*** Opening of DATA FOR REVIEW ***
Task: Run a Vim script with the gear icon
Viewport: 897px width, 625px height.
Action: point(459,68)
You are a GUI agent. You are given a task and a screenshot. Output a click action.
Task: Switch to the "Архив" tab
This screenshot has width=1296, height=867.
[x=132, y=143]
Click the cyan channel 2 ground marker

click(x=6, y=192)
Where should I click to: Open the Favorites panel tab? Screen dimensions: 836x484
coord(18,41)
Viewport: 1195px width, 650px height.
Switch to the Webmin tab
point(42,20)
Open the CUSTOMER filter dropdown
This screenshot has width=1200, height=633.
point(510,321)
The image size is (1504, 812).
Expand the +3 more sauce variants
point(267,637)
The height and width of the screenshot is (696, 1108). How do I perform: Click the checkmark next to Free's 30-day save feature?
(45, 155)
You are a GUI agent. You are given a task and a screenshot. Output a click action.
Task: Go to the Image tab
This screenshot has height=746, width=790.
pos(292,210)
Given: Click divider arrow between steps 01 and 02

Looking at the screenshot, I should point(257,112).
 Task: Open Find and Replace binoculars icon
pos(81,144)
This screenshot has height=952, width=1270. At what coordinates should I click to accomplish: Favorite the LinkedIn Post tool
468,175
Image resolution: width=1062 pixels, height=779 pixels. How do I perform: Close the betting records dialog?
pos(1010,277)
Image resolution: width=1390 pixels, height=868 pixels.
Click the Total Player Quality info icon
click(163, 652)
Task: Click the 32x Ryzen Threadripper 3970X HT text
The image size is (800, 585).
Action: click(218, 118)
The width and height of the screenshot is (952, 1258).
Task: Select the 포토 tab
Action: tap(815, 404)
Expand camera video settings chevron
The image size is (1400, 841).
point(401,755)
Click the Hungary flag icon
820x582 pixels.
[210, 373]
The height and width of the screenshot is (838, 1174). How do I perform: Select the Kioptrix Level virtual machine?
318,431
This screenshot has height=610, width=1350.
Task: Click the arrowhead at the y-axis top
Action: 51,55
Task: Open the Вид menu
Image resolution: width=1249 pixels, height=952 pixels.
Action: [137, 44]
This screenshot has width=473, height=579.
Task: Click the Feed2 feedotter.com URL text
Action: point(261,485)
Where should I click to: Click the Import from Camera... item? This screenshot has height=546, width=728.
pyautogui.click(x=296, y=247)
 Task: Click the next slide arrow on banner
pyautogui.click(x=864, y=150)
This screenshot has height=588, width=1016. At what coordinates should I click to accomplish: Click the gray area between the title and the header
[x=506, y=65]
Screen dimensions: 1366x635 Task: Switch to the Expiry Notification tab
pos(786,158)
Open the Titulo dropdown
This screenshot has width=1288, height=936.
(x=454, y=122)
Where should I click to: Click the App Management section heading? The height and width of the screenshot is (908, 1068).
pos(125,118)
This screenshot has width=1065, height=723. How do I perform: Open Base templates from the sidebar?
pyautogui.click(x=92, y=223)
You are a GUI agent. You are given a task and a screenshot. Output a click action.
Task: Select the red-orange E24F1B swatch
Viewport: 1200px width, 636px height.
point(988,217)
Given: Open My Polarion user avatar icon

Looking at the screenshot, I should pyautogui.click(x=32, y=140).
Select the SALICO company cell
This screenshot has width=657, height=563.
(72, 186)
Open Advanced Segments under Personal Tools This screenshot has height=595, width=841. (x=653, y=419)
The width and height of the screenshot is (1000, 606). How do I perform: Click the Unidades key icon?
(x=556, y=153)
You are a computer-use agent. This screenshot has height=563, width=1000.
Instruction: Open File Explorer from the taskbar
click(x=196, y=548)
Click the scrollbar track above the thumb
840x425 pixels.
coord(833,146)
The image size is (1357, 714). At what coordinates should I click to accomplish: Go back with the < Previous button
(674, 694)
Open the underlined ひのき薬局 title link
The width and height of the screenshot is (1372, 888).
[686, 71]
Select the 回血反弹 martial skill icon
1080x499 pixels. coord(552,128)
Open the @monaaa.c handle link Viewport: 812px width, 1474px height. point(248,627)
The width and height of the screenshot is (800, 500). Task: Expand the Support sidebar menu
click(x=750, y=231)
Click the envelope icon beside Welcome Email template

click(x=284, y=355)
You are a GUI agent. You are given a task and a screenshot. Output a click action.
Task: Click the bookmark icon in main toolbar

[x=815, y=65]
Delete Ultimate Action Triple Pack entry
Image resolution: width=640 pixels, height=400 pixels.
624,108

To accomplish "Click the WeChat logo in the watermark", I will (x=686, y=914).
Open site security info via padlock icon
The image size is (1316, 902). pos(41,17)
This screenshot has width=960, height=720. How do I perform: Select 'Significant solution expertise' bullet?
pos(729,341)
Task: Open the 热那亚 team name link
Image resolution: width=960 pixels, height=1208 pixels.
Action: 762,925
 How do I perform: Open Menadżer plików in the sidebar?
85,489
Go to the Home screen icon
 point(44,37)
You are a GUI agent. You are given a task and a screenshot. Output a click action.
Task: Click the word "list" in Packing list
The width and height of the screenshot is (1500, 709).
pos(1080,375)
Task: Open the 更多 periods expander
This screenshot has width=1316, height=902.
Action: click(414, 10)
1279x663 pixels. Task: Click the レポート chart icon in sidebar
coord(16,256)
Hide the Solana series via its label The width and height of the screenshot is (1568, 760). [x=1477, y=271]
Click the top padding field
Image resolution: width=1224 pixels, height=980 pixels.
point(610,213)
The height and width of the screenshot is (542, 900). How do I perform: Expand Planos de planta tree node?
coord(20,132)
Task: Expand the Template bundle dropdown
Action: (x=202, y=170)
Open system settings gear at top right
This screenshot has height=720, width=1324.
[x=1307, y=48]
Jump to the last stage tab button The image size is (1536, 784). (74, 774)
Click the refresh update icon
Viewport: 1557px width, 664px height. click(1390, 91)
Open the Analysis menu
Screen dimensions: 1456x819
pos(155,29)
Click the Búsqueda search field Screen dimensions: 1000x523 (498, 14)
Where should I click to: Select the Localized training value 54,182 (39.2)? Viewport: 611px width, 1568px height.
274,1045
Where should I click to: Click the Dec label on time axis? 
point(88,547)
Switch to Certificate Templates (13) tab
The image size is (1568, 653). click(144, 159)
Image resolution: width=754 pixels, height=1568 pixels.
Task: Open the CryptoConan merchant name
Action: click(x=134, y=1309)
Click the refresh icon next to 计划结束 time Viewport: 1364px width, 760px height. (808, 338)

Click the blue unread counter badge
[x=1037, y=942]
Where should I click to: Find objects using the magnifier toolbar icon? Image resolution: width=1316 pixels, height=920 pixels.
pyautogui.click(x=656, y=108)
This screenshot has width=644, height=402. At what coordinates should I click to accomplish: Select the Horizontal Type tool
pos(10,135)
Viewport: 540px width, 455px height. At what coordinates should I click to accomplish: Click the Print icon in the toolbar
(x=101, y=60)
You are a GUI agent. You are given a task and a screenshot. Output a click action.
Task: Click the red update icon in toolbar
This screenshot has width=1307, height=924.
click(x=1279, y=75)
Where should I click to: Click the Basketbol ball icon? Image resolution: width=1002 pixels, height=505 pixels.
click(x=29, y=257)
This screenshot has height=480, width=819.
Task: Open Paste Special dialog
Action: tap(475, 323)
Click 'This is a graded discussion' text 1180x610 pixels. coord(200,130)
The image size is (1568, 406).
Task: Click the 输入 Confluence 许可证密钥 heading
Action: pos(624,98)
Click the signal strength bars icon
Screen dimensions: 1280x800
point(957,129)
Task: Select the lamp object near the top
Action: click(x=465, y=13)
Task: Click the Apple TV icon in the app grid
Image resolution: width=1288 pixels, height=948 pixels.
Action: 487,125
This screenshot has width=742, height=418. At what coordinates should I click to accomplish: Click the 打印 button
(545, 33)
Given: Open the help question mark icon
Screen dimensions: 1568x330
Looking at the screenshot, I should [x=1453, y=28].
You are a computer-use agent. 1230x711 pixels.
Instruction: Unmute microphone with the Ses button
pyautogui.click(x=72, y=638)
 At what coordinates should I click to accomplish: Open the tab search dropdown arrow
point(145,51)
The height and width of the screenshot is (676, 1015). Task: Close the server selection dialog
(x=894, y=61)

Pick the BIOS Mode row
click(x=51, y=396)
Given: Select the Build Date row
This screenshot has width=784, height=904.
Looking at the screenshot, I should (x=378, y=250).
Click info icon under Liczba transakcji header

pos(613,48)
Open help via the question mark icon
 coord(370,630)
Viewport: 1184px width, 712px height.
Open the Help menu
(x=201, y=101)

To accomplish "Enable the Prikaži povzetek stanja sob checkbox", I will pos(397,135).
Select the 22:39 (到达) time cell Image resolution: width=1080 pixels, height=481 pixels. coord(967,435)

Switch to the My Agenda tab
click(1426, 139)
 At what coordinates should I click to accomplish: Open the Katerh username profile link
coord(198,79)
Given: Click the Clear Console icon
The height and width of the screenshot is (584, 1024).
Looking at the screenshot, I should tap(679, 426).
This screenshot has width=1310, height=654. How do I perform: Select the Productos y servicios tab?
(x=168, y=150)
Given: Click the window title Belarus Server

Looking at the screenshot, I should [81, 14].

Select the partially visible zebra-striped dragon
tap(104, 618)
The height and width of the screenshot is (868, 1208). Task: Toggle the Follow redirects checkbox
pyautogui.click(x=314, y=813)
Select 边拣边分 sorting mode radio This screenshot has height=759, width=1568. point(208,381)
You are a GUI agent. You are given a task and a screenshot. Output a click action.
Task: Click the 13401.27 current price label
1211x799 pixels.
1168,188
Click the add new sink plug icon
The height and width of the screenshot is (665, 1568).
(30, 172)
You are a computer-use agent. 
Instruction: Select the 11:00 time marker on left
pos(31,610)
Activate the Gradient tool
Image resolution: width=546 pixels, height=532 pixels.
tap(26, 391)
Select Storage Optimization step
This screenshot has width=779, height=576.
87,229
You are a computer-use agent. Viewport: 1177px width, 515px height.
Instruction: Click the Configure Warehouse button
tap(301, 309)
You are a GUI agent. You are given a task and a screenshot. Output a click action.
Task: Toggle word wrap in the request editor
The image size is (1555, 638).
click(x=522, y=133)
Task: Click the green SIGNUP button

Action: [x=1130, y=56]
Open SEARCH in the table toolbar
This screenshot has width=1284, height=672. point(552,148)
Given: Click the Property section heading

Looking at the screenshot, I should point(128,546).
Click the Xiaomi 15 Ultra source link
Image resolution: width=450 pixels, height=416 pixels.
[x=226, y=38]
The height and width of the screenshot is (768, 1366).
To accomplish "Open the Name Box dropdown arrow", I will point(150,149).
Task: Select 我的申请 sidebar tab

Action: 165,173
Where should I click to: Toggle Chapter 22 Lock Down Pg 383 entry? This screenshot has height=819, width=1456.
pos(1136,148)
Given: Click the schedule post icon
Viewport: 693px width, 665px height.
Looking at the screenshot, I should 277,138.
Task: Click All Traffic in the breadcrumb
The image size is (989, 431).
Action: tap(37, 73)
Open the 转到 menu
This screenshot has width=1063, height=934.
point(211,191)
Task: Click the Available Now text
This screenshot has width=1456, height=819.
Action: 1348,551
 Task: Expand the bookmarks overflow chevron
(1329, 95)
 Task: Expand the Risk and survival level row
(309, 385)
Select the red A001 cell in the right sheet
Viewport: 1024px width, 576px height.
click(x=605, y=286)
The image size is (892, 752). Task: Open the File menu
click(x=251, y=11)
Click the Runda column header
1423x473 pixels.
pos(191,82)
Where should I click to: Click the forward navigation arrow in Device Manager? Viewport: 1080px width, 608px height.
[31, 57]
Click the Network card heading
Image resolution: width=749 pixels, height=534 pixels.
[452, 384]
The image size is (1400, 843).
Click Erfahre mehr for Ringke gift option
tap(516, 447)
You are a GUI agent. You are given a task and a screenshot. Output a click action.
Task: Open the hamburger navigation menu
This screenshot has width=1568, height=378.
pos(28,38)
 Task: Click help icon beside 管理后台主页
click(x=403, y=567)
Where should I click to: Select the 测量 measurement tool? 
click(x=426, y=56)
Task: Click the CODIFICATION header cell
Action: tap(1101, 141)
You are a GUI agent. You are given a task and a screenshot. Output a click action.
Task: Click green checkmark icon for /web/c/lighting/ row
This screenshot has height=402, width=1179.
*** Close of DATA FOR REVIEW ***
→ **EXERCISE AIM**: Would you give the number of lines of the data that include the string "will"? Nothing else is wanted.

→ **EXPECTED OUTPUT**: 3